Stored items:
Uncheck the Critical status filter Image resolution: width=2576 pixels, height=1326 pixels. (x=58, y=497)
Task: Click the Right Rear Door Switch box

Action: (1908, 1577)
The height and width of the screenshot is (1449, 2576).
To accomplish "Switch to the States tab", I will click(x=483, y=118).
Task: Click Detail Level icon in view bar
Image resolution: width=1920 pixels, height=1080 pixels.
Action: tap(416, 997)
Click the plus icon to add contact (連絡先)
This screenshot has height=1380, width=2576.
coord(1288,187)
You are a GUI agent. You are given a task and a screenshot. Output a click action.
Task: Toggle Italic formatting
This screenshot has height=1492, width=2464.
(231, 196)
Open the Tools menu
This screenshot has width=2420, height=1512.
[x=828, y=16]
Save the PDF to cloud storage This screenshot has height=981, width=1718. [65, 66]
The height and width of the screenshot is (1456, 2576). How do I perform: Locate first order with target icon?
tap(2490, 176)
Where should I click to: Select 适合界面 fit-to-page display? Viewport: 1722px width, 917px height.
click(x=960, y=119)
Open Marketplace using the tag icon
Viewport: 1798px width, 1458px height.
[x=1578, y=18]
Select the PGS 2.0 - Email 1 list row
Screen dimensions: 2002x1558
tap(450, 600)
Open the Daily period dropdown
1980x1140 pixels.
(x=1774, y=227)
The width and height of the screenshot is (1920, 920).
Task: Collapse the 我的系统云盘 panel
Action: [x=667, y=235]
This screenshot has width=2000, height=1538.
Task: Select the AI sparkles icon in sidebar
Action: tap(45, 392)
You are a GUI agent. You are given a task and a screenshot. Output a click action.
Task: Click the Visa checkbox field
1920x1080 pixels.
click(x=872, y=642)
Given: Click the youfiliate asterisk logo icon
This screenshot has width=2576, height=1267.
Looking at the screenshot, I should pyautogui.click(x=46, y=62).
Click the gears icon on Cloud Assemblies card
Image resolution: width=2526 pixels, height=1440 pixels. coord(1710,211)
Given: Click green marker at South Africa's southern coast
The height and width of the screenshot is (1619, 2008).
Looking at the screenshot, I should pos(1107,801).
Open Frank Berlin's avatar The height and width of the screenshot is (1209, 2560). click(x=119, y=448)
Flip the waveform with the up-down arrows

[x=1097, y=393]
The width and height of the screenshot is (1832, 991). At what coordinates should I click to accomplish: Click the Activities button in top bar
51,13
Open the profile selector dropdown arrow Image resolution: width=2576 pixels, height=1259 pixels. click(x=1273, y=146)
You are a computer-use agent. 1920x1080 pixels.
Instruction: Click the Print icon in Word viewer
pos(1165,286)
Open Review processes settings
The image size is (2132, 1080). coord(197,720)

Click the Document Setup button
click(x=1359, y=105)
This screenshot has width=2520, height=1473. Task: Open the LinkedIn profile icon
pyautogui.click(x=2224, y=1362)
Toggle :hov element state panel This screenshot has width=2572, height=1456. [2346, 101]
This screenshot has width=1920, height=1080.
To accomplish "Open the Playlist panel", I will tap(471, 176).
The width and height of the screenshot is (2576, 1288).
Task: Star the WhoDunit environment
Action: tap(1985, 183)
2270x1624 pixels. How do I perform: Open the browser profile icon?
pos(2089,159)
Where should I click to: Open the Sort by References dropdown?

WHAT TO WORK ON: Working from the entries above, filter out every line that lacks "Toggle" and copy what remains.

EXERCISE OUTPUT:
Task: Toggle Italic formatting
Toggle :hov element state panel This screenshot has width=2572, height=1456. [2346, 101]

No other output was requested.